■ **Dataset content**:
────────────────────────────────────────

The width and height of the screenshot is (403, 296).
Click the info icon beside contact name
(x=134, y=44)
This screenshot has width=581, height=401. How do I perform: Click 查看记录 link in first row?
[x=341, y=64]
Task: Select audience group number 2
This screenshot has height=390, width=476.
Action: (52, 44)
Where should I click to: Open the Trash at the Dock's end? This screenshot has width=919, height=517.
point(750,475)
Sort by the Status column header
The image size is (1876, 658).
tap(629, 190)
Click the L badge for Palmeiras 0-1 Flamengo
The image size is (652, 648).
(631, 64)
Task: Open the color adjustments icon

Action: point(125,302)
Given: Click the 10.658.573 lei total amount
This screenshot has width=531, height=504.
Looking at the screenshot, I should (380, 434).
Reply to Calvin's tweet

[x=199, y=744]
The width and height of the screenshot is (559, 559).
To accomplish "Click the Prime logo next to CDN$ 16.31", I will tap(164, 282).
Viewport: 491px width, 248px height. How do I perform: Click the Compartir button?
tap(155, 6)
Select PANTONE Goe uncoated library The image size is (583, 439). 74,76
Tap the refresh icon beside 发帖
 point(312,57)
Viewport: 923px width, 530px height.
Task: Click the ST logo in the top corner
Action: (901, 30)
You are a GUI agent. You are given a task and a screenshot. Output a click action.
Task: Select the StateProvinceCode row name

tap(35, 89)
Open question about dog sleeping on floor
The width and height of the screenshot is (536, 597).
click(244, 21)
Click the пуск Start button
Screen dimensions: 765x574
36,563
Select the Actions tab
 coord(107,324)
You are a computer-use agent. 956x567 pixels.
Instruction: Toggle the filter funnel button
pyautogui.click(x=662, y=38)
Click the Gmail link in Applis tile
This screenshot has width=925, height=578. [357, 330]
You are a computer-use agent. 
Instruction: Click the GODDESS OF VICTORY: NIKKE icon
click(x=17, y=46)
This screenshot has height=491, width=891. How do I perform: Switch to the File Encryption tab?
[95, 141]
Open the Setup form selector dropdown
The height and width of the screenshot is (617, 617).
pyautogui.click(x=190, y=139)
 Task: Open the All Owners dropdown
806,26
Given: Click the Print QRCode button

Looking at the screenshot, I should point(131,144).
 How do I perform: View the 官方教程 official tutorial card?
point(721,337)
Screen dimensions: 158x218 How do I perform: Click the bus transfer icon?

────────────────────────────────────────

■ **Task instructions**:
Every entry should be reproduced word for word.

■ **Your response**:
The width and height of the screenshot is (403, 296).
Click the info icon beside contact name
(x=134, y=44)
This screenshot has width=581, height=401. How do I perform: Click 查看记录 link in first row?
[x=341, y=64]
Task: Select audience group number 2
This screenshot has height=390, width=476.
Action: (52, 44)
Where should I click to: Open the Trash at the Dock's end? This screenshot has width=919, height=517.
point(750,475)
Sort by the Status column header
The image size is (1876, 658).
tap(629, 190)
Click the L badge for Palmeiras 0-1 Flamengo
The image size is (652, 648).
(631, 64)
Task: Open the color adjustments icon

Action: point(125,302)
Given: Click the 10.658.573 lei total amount
This screenshot has width=531, height=504.
Looking at the screenshot, I should (380, 434).
Reply to Calvin's tweet

[x=199, y=744]
The width and height of the screenshot is (559, 559).
To accomplish "Click the Prime logo next to CDN$ 16.31", I will tap(164, 282).
Viewport: 491px width, 248px height. How do I perform: Click the Compartir button?
tap(155, 6)
Select PANTONE Goe uncoated library The image size is (583, 439). 74,76
Tap the refresh icon beside 发帖
 point(312,57)
Viewport: 923px width, 530px height.
Task: Click the ST logo in the top corner
Action: (901, 30)
You are a GUI agent. You are given a task and a screenshot. Output a click action.
Task: Select the StateProvinceCode row name

tap(35, 89)
Open question about dog sleeping on floor
The width and height of the screenshot is (536, 597).
click(244, 21)
Click the пуск Start button
Screen dimensions: 765x574
36,563
Select the Actions tab
 coord(107,324)
You are a computer-use agent. 956x567 pixels.
Instruction: Toggle the filter funnel button
pyautogui.click(x=662, y=38)
Click the Gmail link in Applis tile
This screenshot has width=925, height=578. [357, 330]
You are a computer-use agent. 
Instruction: Click the GODDESS OF VICTORY: NIKKE icon
click(x=17, y=46)
This screenshot has height=491, width=891. How do I perform: Switch to the File Encryption tab?
[95, 141]
Open the Setup form selector dropdown
The height and width of the screenshot is (617, 617).
pyautogui.click(x=190, y=139)
 Task: Open the All Owners dropdown
806,26
Given: Click the Print QRCode button

Looking at the screenshot, I should point(131,144).
 How do I perform: View the 官方教程 official tutorial card?
point(721,337)
Screen dimensions: 158x218 How do I perform: Click the bus transfer icon?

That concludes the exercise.